• **ACTIVITY**
For each line below with the word "computer", write out a copy.

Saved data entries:
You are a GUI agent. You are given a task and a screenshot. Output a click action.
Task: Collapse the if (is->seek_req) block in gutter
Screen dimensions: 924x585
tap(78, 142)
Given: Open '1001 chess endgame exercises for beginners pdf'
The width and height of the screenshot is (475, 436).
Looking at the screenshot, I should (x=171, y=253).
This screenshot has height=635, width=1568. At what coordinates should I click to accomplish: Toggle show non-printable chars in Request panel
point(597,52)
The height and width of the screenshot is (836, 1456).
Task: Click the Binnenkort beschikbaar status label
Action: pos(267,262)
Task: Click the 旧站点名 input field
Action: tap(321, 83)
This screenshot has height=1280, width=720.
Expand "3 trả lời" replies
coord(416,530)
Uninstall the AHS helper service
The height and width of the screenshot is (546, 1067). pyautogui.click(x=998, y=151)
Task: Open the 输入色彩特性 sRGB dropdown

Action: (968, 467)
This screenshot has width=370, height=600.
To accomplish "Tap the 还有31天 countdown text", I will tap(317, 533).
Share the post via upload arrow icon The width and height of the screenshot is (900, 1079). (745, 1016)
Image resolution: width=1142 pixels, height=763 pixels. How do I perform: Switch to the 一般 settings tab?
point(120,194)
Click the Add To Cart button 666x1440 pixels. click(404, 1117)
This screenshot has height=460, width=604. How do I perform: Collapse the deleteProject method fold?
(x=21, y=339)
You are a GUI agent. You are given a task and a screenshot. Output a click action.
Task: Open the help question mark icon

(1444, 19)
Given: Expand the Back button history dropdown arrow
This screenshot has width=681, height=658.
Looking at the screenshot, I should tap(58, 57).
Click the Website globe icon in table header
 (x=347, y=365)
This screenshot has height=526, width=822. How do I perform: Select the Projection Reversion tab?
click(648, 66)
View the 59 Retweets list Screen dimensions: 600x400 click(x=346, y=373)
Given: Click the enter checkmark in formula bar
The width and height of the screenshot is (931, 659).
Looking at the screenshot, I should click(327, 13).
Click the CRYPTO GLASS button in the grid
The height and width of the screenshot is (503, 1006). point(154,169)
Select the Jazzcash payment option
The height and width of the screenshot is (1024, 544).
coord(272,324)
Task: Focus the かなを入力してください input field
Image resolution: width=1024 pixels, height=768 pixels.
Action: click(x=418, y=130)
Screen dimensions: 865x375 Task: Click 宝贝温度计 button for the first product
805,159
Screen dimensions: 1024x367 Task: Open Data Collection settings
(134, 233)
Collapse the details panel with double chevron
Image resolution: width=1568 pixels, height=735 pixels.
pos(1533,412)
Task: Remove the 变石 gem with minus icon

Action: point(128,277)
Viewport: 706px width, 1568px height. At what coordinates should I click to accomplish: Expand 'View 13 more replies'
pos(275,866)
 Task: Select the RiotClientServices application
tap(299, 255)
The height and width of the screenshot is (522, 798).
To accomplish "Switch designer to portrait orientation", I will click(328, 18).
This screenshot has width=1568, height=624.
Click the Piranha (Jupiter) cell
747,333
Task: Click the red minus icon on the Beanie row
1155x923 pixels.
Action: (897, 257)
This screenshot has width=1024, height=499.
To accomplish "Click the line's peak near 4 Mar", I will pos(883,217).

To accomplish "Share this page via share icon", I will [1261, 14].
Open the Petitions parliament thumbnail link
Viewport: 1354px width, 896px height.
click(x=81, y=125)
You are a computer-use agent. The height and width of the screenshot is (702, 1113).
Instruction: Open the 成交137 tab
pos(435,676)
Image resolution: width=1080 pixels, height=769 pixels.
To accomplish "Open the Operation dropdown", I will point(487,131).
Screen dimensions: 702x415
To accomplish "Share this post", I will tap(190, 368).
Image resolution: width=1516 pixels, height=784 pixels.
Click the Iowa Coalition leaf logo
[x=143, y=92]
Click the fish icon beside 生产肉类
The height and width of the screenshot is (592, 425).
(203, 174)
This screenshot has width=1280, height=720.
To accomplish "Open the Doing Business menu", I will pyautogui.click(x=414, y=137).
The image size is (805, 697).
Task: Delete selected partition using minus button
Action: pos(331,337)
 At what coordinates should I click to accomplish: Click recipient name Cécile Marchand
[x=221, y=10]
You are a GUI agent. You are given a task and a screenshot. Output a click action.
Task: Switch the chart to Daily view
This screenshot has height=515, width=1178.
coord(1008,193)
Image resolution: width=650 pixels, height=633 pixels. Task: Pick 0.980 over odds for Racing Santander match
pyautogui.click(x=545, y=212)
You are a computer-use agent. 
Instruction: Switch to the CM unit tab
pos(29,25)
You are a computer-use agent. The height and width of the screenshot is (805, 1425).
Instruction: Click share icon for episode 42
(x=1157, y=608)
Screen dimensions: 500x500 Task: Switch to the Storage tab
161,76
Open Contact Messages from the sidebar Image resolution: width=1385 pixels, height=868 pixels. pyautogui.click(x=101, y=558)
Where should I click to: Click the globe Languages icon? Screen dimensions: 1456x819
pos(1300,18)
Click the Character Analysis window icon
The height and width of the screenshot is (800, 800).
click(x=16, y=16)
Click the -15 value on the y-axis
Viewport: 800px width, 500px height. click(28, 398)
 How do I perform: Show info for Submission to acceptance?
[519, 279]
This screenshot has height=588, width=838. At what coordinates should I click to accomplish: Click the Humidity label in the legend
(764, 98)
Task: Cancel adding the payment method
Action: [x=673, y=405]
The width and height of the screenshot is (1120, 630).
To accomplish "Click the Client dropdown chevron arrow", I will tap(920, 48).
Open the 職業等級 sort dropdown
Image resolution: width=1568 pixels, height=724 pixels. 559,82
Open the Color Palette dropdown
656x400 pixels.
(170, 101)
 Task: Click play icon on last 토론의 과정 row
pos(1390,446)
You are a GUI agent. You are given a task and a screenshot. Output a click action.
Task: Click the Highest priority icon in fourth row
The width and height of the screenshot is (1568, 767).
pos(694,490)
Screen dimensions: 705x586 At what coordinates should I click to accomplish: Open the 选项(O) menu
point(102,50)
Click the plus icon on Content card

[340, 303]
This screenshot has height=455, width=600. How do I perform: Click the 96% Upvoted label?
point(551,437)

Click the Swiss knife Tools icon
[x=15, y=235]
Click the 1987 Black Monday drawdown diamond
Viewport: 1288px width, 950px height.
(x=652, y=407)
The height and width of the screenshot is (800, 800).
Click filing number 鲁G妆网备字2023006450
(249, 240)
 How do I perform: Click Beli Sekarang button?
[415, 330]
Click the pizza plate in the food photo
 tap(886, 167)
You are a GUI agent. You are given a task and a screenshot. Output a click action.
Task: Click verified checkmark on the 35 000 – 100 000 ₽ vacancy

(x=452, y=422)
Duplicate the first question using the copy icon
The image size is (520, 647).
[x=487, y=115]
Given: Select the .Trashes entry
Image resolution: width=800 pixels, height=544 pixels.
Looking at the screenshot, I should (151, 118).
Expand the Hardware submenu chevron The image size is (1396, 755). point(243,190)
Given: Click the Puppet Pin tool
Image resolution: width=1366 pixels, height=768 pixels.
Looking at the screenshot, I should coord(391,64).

• **TASK SOLUTION**
You are a computer-use agent. The height and width of the screenshot is (702, 1113).
You are a computer-use agent. 
You are a computer-use agent. The height and width of the screenshot is (805, 1425).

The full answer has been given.